Capture the Flag!
The Algebra and Geometry classes at Mathland Hgh School are planning to play a game of Capture the Flag in the woods behind the school. They’ve been discussing how to fairly divide the woods into two territories.
They’ve drawn a map of the woods and added a coordinate plane. The Algebra class will put their base at (-8, 15). The Geometry class will put their base at (4, -3).
Find the line which pass thru the bases
Find the midpoint of line
Find the prependicular bisector
A will have the area above the line
B will have the area below the line
Hi Frankie,
I can totally follow your method and I would definitely consider it for dividing the area fairly.

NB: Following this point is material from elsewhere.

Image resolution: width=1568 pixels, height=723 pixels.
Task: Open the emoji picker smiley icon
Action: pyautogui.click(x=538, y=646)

One thing I wondered is, does it divide the woods into two equal areas, even though the woods are kind of lumpy?
Would your method always work for any shaped woods?
Thanks for commenting!
Max
One thing that I noticed is it seems that Base A seems to be slightly closer to the edge of the boundaries. I wonder if we can prove this mathematically and figure out if one of the bases has more or less room to work with.
I noticed that the Algebra and Geometry classes want to play capture the flag and need to divide the woods behind their school evenly into two territories. On the map of the woods, the Algebra class will put their base at (-8, 15) and the Geometry class will put theirs at (4, -3). I wonder why they didn’t make the coordinate plane more centered when they drew the map? I wonder if the territory really will be evenly divided if they put their bases on (-8, 15) and (4, -3)? Can the territory even be divided evenly? Can it be proven mathematically?